Reputation: 432
I have a list with a lot of page urls. I want to retrieve the unique websites.
"http://www.gadgetgiants.com/products/mica-8-inch-touchscreen-android-2-3-tablet-wifi-1-2ghz-cpu-flash10-3"
"http://www.malma.mx/products/pan-digital"
"http://www.gadgetgiants.com/products/snowpad-7-capacitive-multi-touch-screen-android-2-3-tabletwifi-samsung-cortex-a8-1-2ghz-cpu-camera-1080p-external-3g"
"http://www.spiritualityandwellness.com/products/internalized-motivation"
"http://www.spiritualityandwellness.com/products/evergreen-motivation"
Will result to:
www.gadgetgiants.com
www.malma.mx
www.spiritualityandwellness.com
Upvotes: 1
Views: 74
Reputation: 17360
egrep -o "www\.[a-zA-Z0-9.-]*\.[a-zA-Z]{2,4}" YOUR_FILE_NAME | sort -u
got the regex from here
(Edit) Example Usage and Output
$ cat ur.txt
"http://www.gadgetgiants.com/products/mica-8-inch-touchscreen-android-2-3"
"http://www.malma.mx/products/pan-digital"
"http://www.gadgetgiants.com/products/snowpad-7-capacitive-multi-touch"
"http://www.spiritualityandwellness.com/products/internalized-motivation"
"http://www.spiritualityandwellness.com/products/evergreen-motivation"
"http://www.swellness.com.au/products/evergreen-motivation"
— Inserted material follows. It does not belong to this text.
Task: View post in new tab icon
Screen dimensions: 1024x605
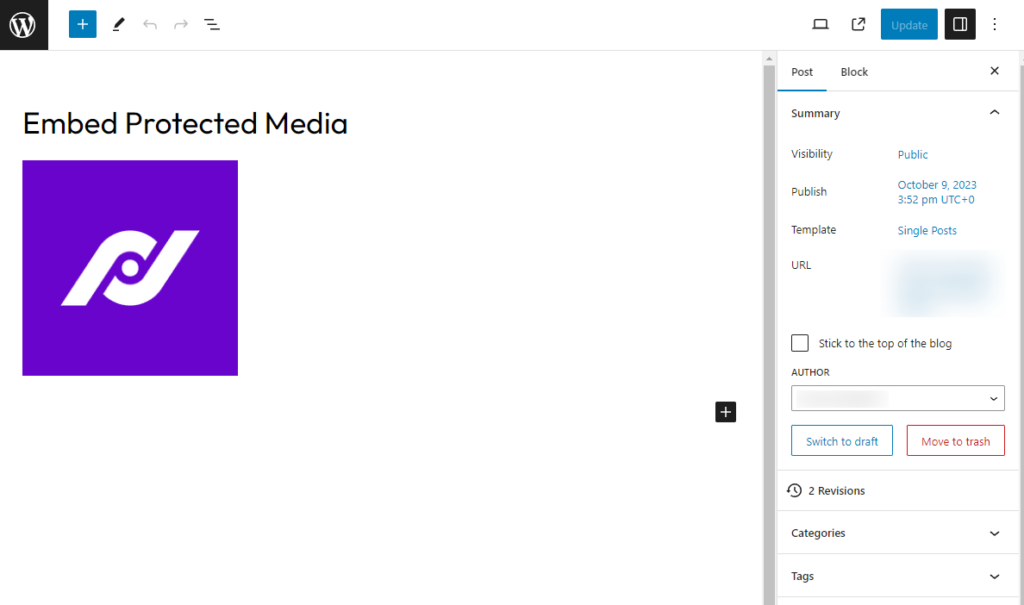Action: pyautogui.click(x=858, y=23)
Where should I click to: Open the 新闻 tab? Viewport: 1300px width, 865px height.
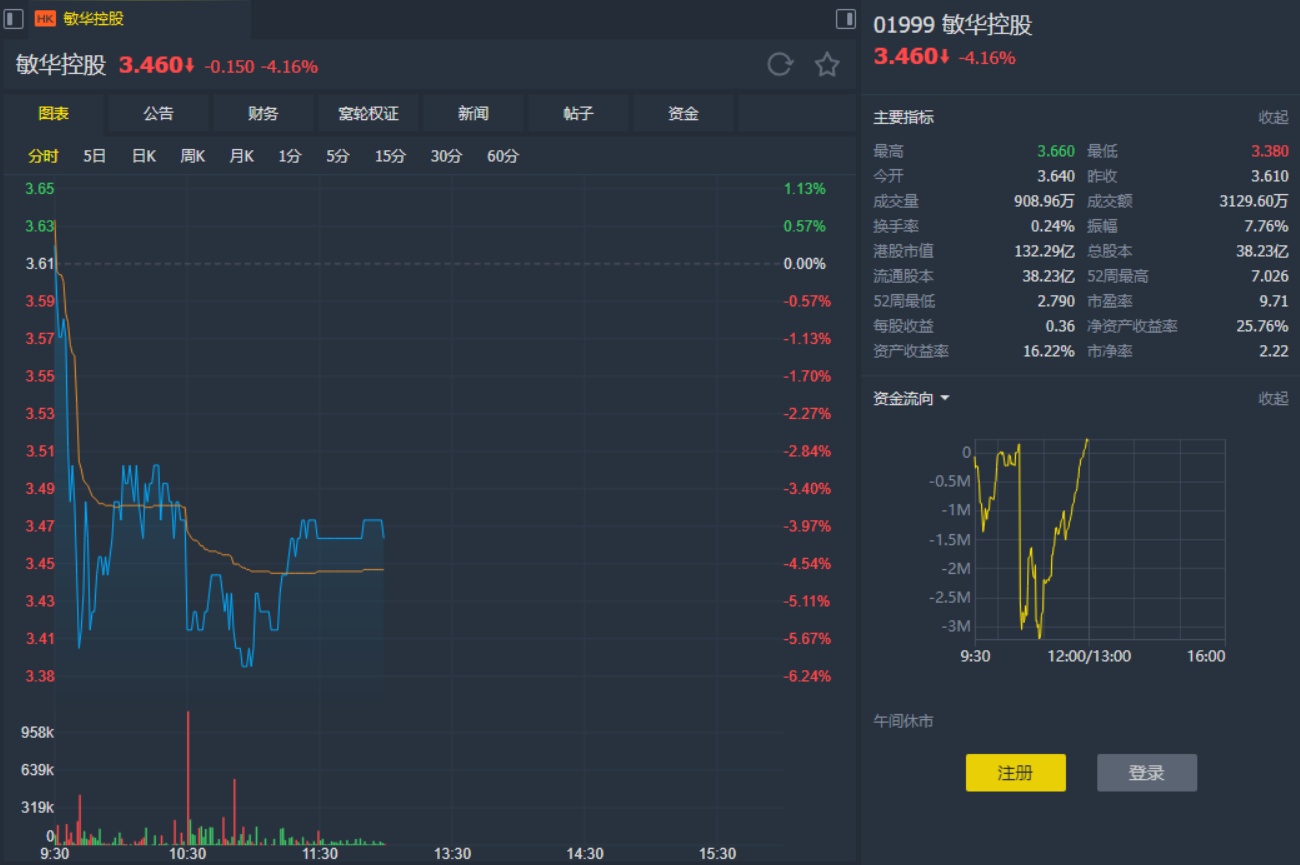tap(473, 113)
$ egrep -o "www\.[a-zA-Z0-9.-]*\.[a-zA-Z]{2,4}" ur.txt | sort -u
www.gadgetgiants.com
www.malma.mx
www.spiritualityandwellness.com
www.swellness.com.au
Upvotes: 1
Reputation: 5884
Idea w/o regex:
Retrieve host from each address:
Uri uri = new Uri (yourLink);
string host = uri.Host;
Now you can just put all these hosts into HashSet or something.
Upvotes: 0